Immagine acquisita al “Countess 3 FL Automated CellCounter” di cellule con trisomia 21 dopo il distacco dal supporto su cui crescono. Dentro i cerchietti verdi vi sono le cellule vive (live), dentro i cerchietti rossi le cellule morte (dead).
Il finanziamento della Fondazione Carisbo ha contribuito all’acquisto di una strumentazione di laboratorio molto sofisticata, in particolare del “Countess 3 FL Automated CellCounter”. Questo strumento è un conta cellule automatico che ci ha permesso di ottimizzare i tempi della ricerca e ricavare delle misure più precise del numero delle cellule che vengono utilizzate negli esperimenti di editing genomico che rientrano nel progetto.
- Maria Caracausi
L'IMPATTO DEL PROGETTO
Il progetto finanziato dalla Fondazione Carisbo è stato eseguito presso il Dipartimento di Medicina Specialistica Diagnostica e Sperimentale (DIMES) dell’Università di Bologna. Nell’ambito del progetto sono stati eseguiti esperimenti di editing genomico mediante il sistema CRISPR-Cas9 in 3 linee di fibroblasti umani con trisomia 21, in particolare è stata eseguita la delezione della regione del cromosoma 21 altamente ristretta, critica per la sindrome di Down (HR-DSCR) e di un gene noto (DYRK1A) che ha funzionato da controllo positivo di delezione. Per ciascuna linea cellulare abbiamo messo a punto 4 condizioni: cellule non trattate (bianco), cellule elettroporate (controllo negativo), cellule elettroporate con CRISPR-Cas9 per la delezione della HR-DSCR e cellule elettroporate con CRISPR-Cas9 per la delezione di DYRK1A (controllo positivo). Per ciascuna condizione è stata eseguita l’estrazione del DNA. Il DNA estratto è stato usato per eseguire una PCR (polymerase chain reaction), per verificare se la delezione fosse avvenuta, ed una digital droplet PCR, per effettuare una quantificazione della percentuale di delezione sul DNA totale.
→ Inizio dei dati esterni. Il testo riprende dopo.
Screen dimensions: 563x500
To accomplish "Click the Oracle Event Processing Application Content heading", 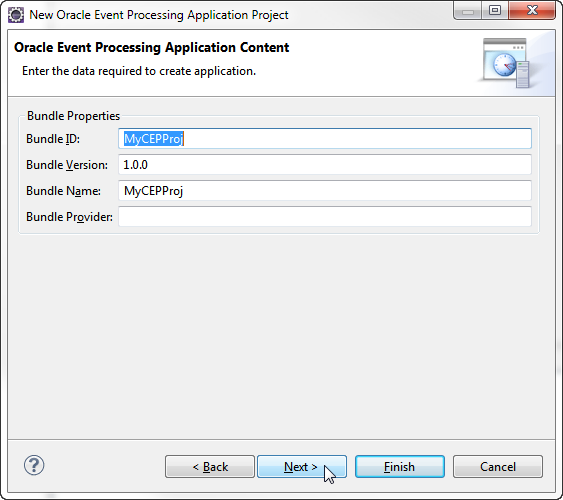I will coord(152,48).
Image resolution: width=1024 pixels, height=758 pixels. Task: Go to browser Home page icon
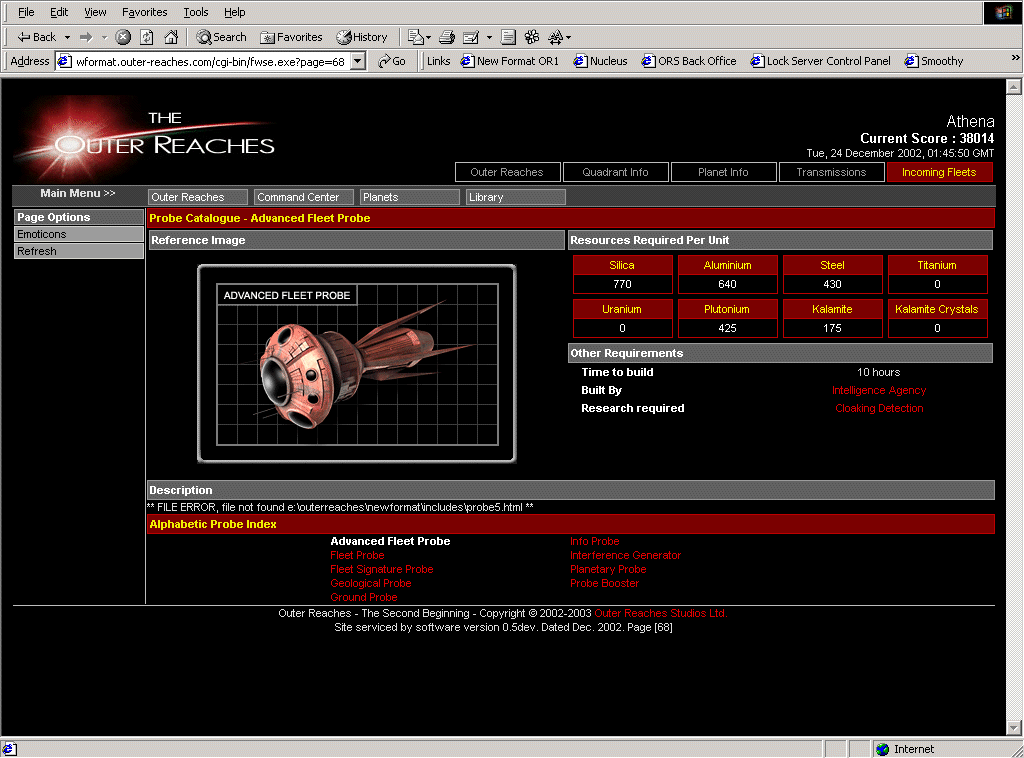pyautogui.click(x=171, y=37)
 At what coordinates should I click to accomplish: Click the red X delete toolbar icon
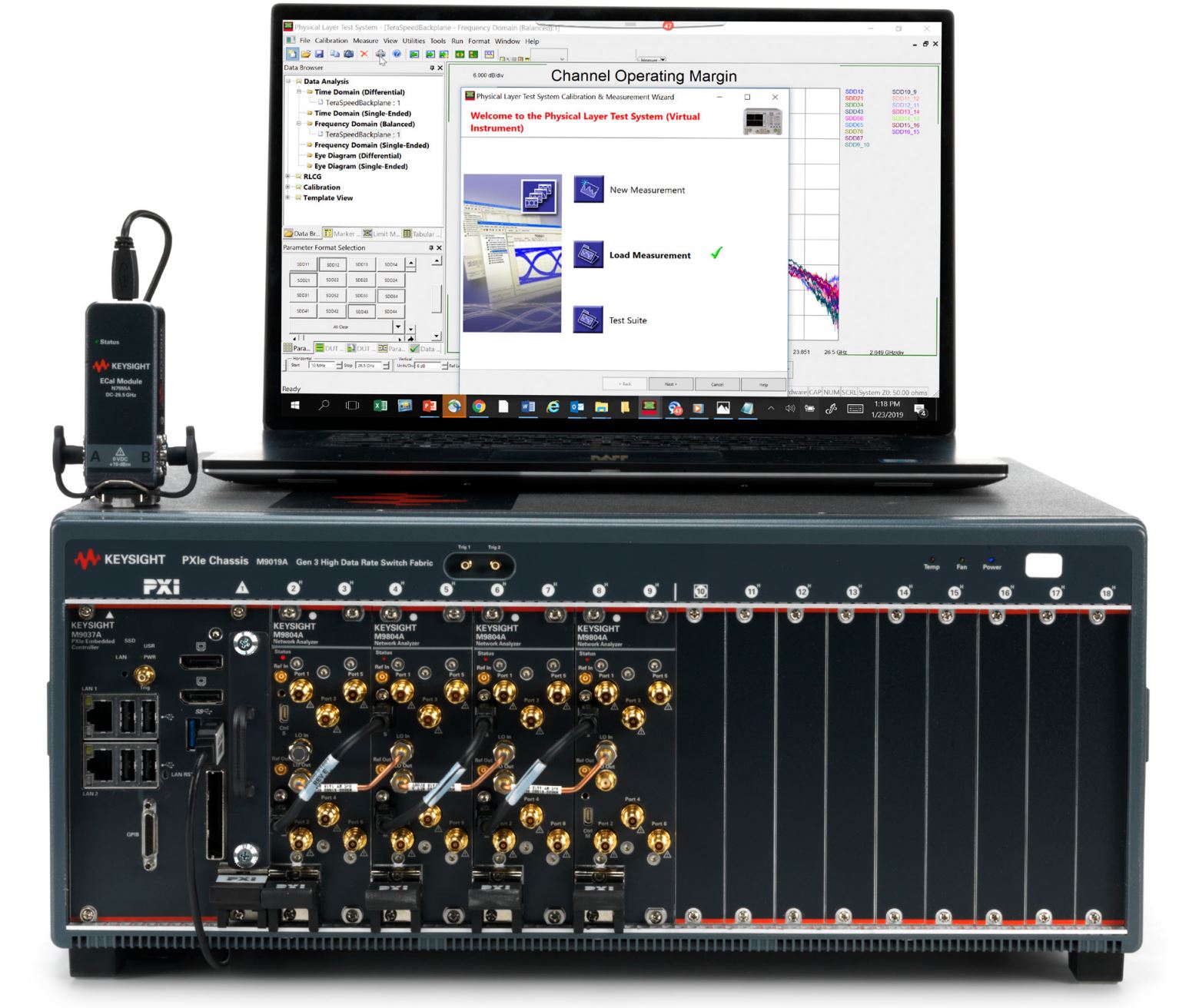coord(364,55)
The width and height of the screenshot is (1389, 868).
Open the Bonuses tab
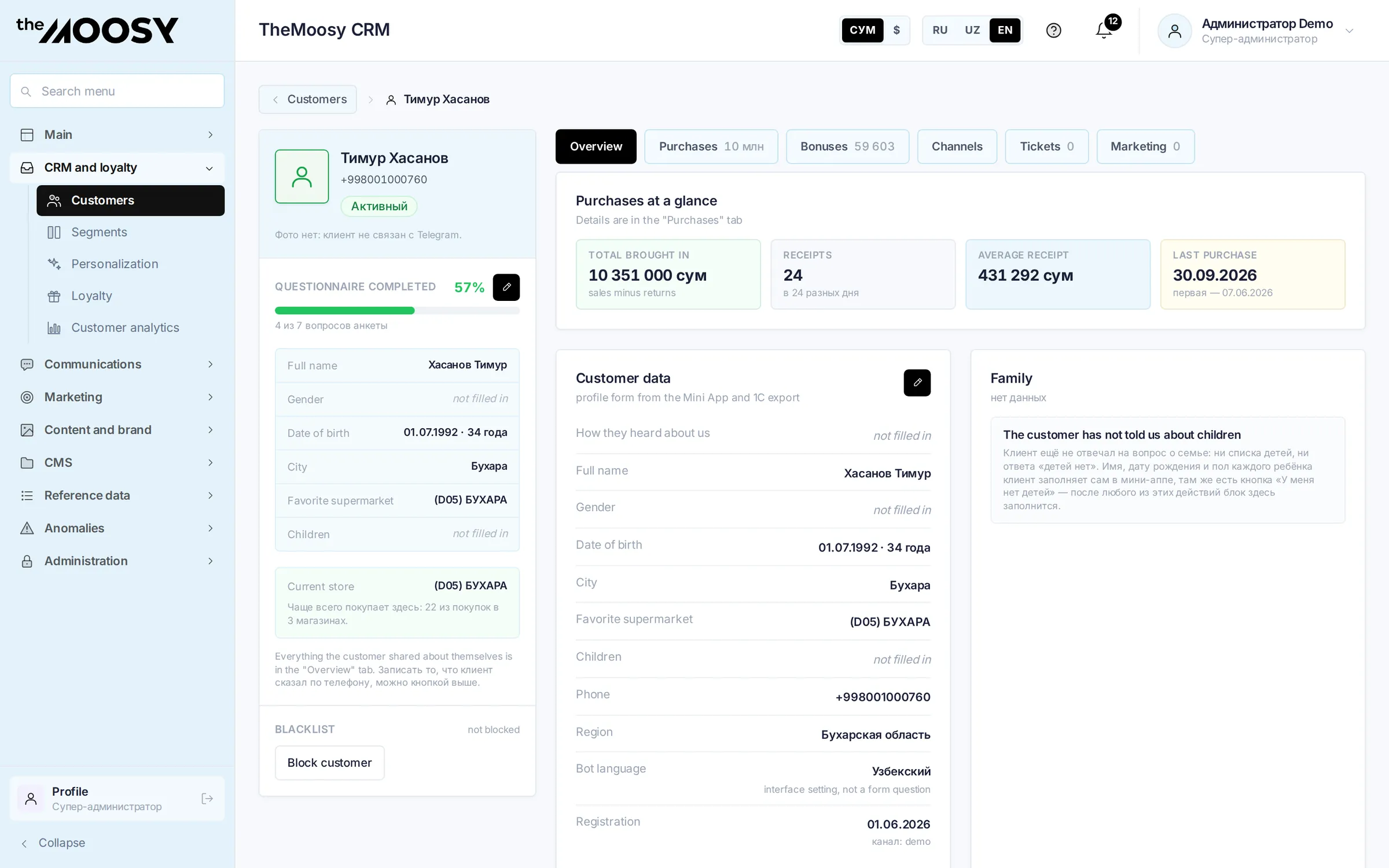click(847, 146)
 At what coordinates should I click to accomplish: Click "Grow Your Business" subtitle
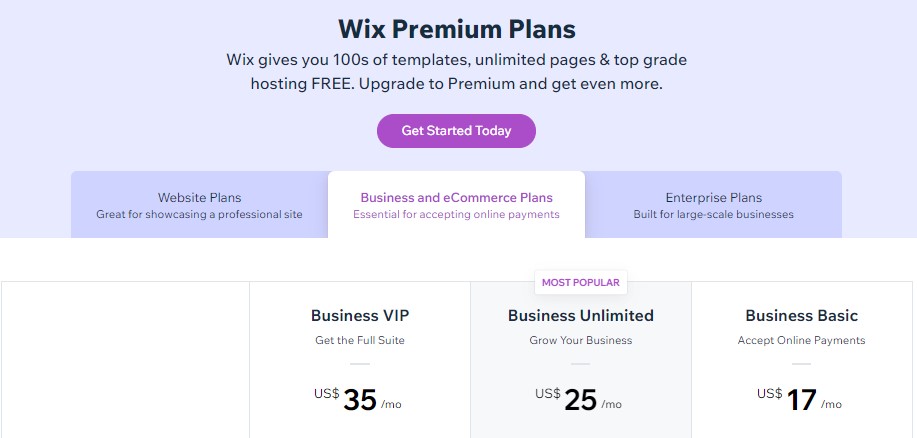(581, 340)
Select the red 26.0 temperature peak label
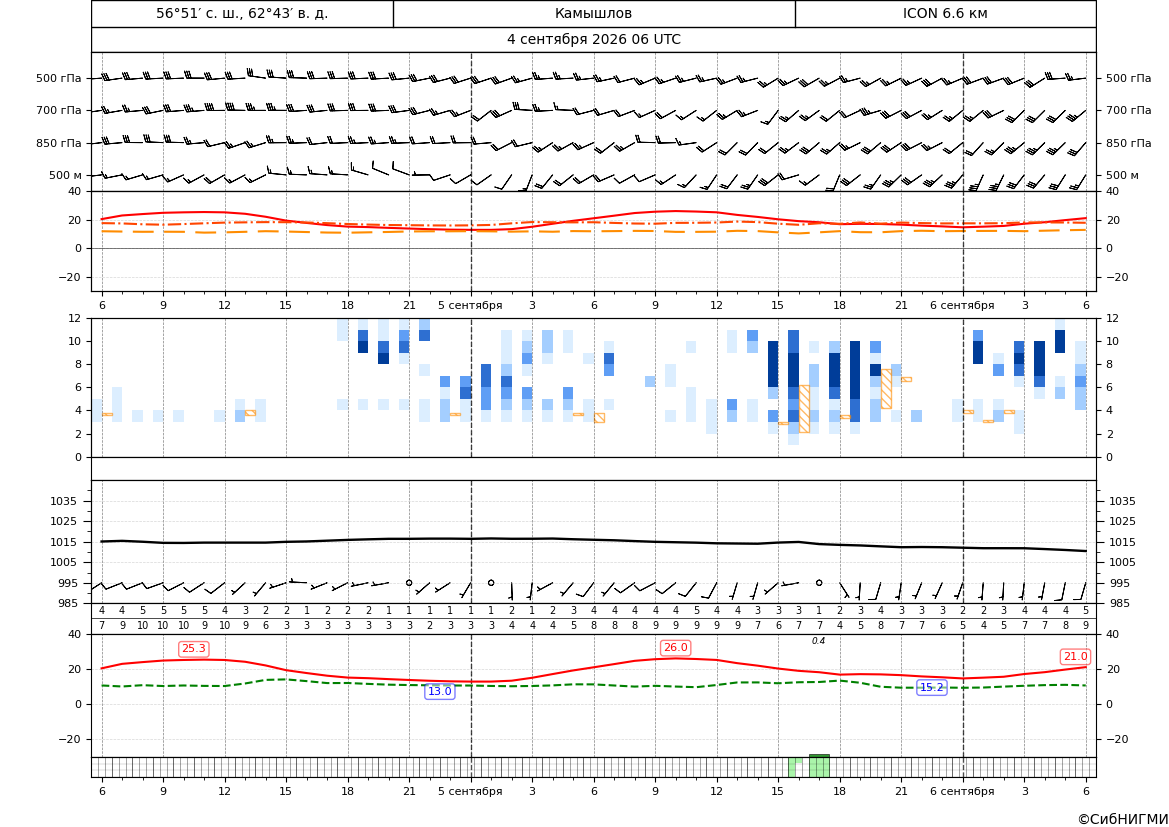This screenshot has height=827, width=1169. tap(675, 647)
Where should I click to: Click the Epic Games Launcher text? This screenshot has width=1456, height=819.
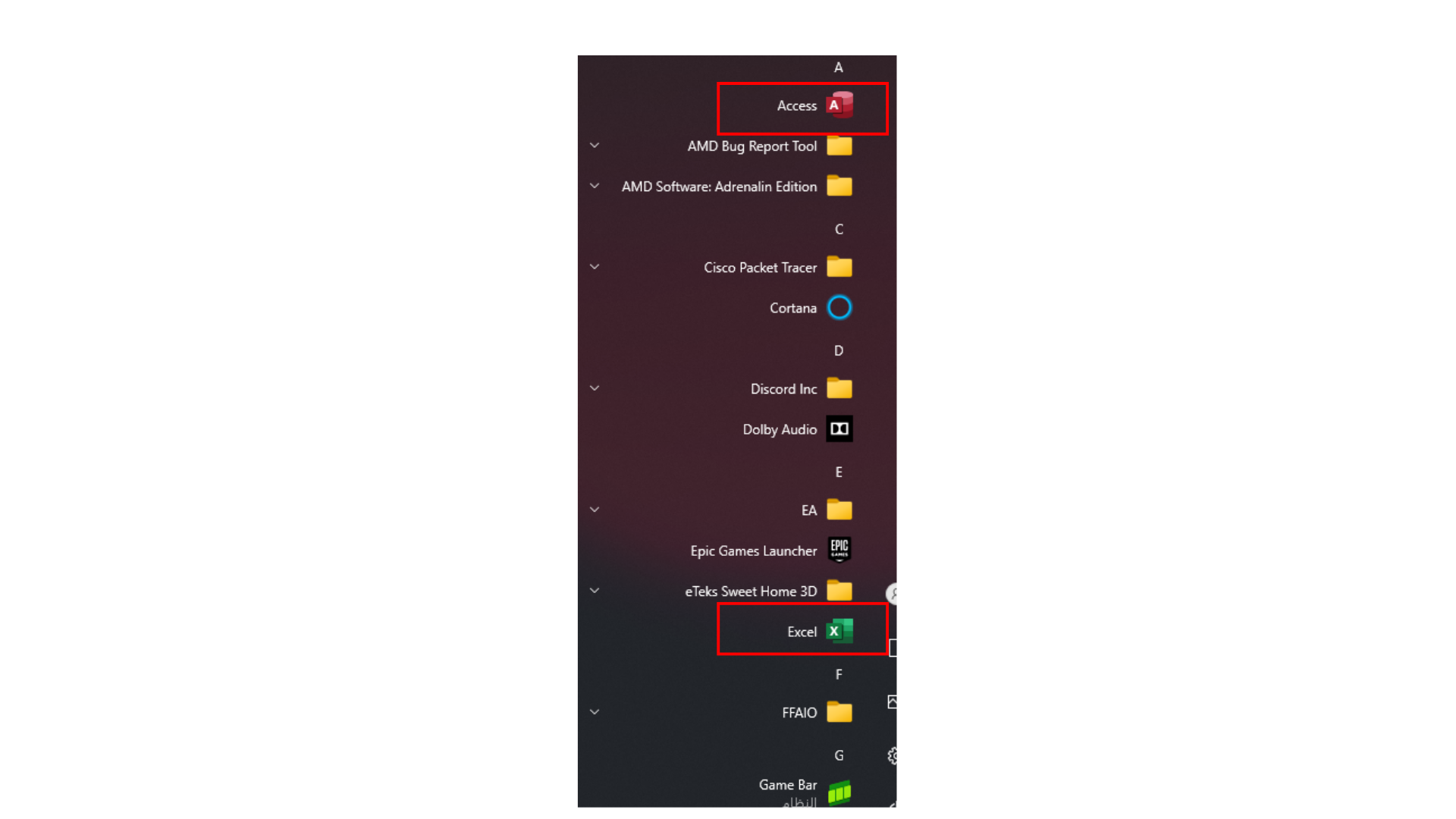coord(753,551)
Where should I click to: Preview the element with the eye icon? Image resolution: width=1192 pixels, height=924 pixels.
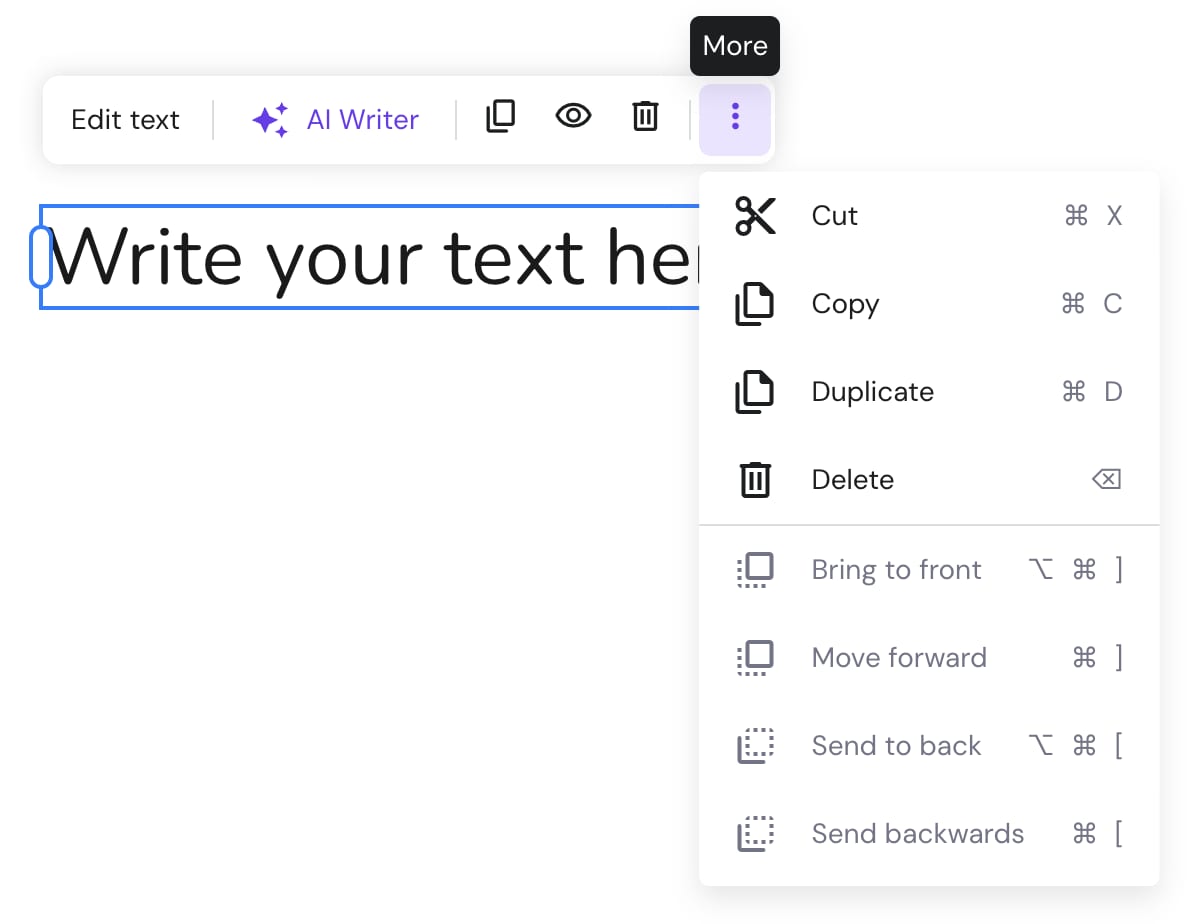[572, 117]
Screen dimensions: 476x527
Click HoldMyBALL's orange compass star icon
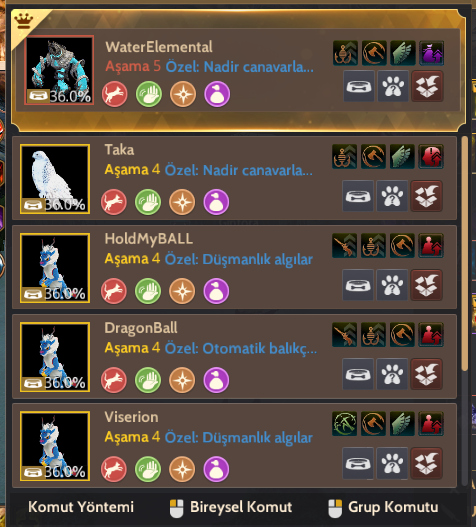click(182, 291)
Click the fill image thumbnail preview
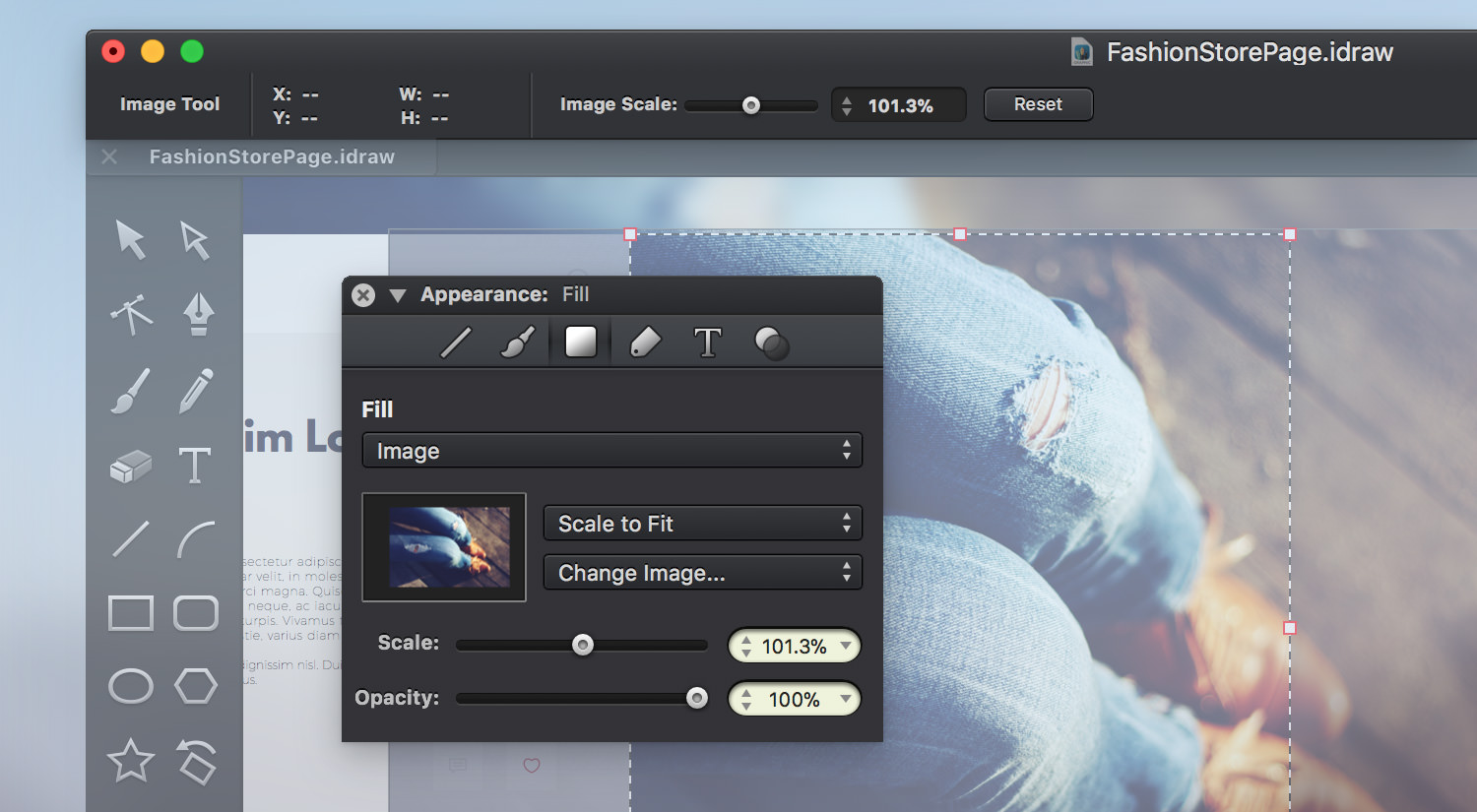The image size is (1477, 812). [444, 547]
In un primo momento abbiamo osservato una scarsissima efficienza di delezione della HR-DSCR ed una elevata efficienza di delezione di DYRK1A. Abbiamo quindi provveduto a riprogettare il sistema di delezione sfruttando una regione genomica adiacente alla HR-DSCR che appare più accessibile al sistema di editing perché non contenente sequenze ripetute o potenzialmente metilate (analisi eseguita su Ensembl genome browser, https://www.ensembl.org/index.html).
L’ottimizzazione del sistema di editing della HR-DSCR ha mostrato una buona efficienza di delezione, difatti i risultati hanno mostrato che il numero di copie della HR-DSCR si è ridotto da 3 a 2,5, mentre il numero delle copie di DYRK1A da 3 a 2,2. Questi dati sono molto vicini a quelli attesi ovvero, una riduzione del numero di copie della HR-DSCR e di DYRK1A da 3 a 2 in tutte le cellule sottoposte ad editing.
Inoltre, tramite saggi immunoenzimatici (ELISA), abbiamo valutato la concentrazione di 5 metaboliti del ciclo dei mono-carboni (tetraidrofolato (THF), 5-metil-THF, 5-formil-THF, S-adenosil-metionina, S-adenosil-omocisteina), in lisati cellulari provenienti da fibroblasti trisomici (senza delezione) a confronto con fibroblasti di controllo euploidi.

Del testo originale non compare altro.